Mendes diz que Costa vai sair em 2023. Devemos ficar felizes por estar na cabeça de muitas pessoas o facto de termos um governo que irá fazer a legislatura e que Costa será o segundo primeiro-ministro, de toda a nossa história democrática, a cumprir duas legislaturas completas e depois de ter aberto a governação a todos os setores da nossa vida partidária.

É, porém, neste ponto que queremos colocar a questão. O que desejamos é avaliar se há no discurso do primeiro-ministro algum sinal que possa corroborar a perspetiva mendista. Não avistamos qualquer sinal, antes pelo contrário.

Costa foi reincidente, em quase todos os comícios da campanha, quando dizia a todos – espero estar aqui, daqui por quatro anos, para vos prestar contas como está agora a acontecer com os resultados dos últimos quatro.

Quem conhece bem António Costa sabe que há nele uma leitura de médio prazo que nunca se deve menosprezar. Ela foi-se verificando no tempo que levou a ser ministro, depois presidente de câmara e, por último, líder do PS. Em Costa o tempo é muito mais dilatado do que em cada um dos mais comuns dos mortais e nestes incluímos Mendes.

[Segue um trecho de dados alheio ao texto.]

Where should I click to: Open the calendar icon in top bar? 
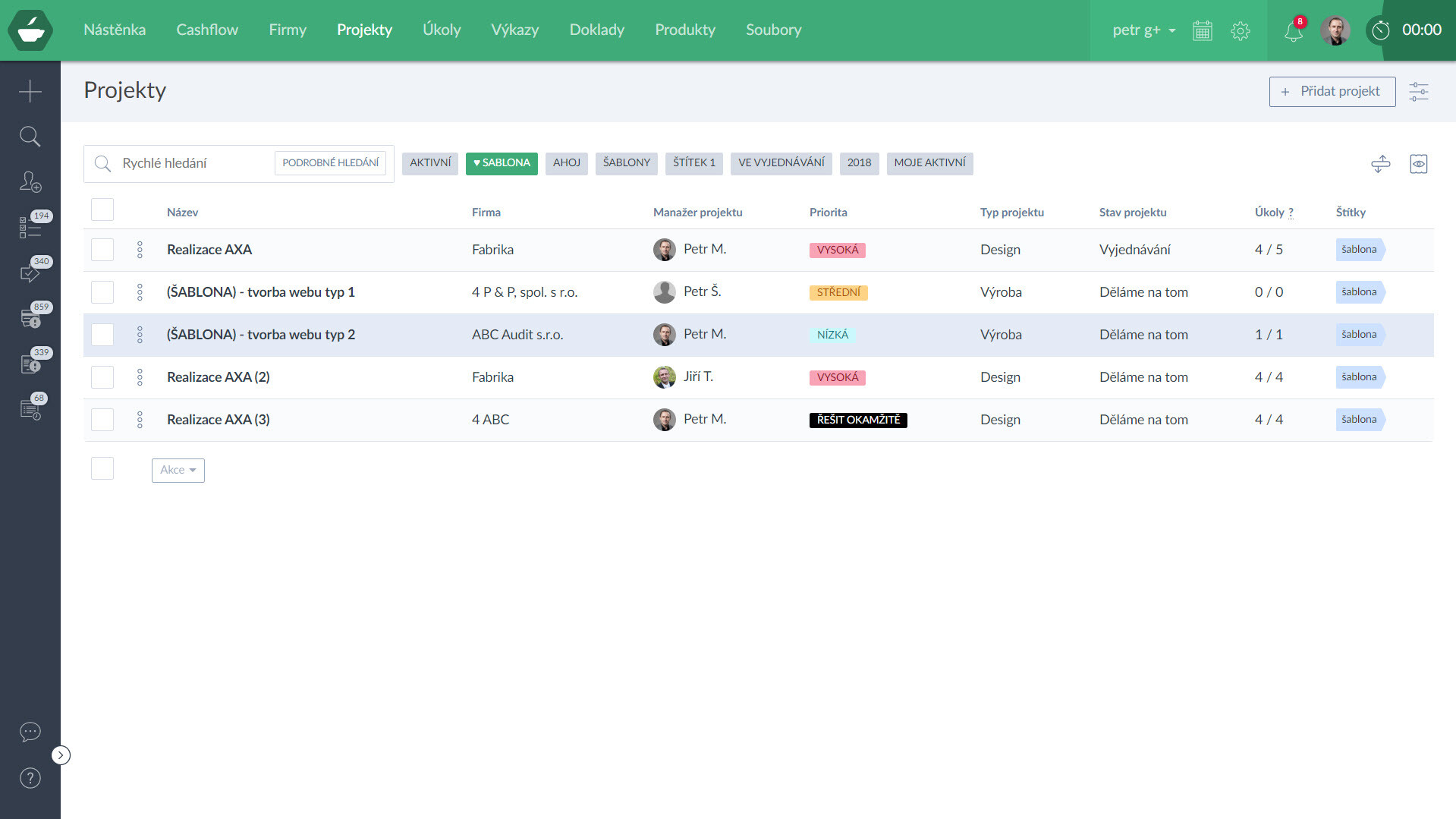click(x=1202, y=31)
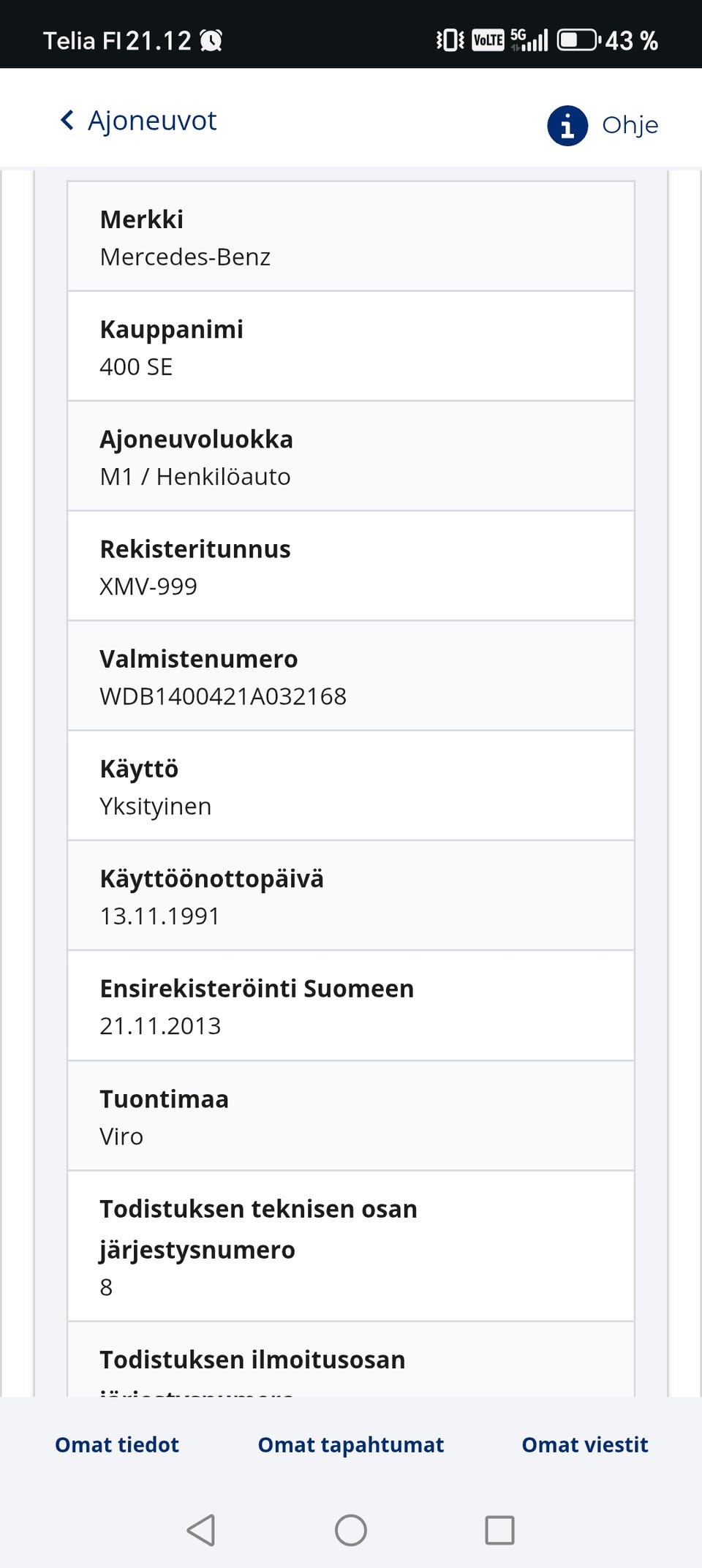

Mas há outros sinais que devem ser alinhados e que decorrem das intervenções públicas do primeiro-ministro.

Passados quatro anos de governo poderíamos ter esquecido a “agenda para a década”. Com qualquer político dos mais dados à voracidade da mensagem política essa consideração já se tinha extinto, mas em Costa mantém-se e reforça-se a cada debate mais estruturante, a cada tempo de prospetiva como seja a negociação do quadro europeu que vigorará a partir de 2022. Há mesmo uma década na cabeça do chefe do governo português e ela não termina em 2023.

E ainda, mesmo que poucos tenham lido como nós lemos, a grande presença dos 50 anos do 25 de abril no discurso e na ação política do governo. Costa não quer só acabar com a habitação indigna em que vivem ainda 25 mil portugueses, o líder do PS quer deixar uma marca, uma assinatura, numa data relevantíssima que ele gostará, sem qualquer dúvida, de viver e comemorar como primeiro-ministro. Porém, essas comemorações serão sempre depois de 2023.

A atenção que deve merecer a orgânica do governo impõe uma outra linha de análise. Costa sabe que a Coesão terá o seu tempo e esse não se limita a quatro anos; sabe que a reorganização do território não acontecerá em quatro anos; sabe que as linhas centrais das transições energética e digital carecem de estabilidade e comando que não se exaure em 2023.

A longa amizade que temos com Costa pode levar-nos a uma leitura errada sobre os desejos do líder do PS. Mas não achamos que assim seja. O jovem socialista promissor, o dirigente associativo mobilizador, o infante de Sampaio, o opositor e aliado de Guterres, o ministro autónomo e respeitado, o presidente da câmara transversal, esses todos num, terá na sua cabeça, na nossa modesta opinião, um único desejo – ultrapassar Cavaco Silva na longevidade do exercício da função governativa, estruturar e consolidar um projeto de desenvolvimento e garantir as marcas históricas de um consulado memorizado e prospetivo.

Por todas estas razões, estamos certos que António Costa não se quedará neste segundo ciclo que vivemos, que as suas ambições se não conformam com duas legislaturas e que ele pressente que o país requer a sua experiência, saber e argúcia para conseguir o que sempre referiu como mal do Euro – uma década de crescimento que nos faça convergir definitivamente e sem desvios da Europa mais desenvolvida.

Costa olhará para Mendes com um sorriso maldoso. E nós achamos bem que o faça.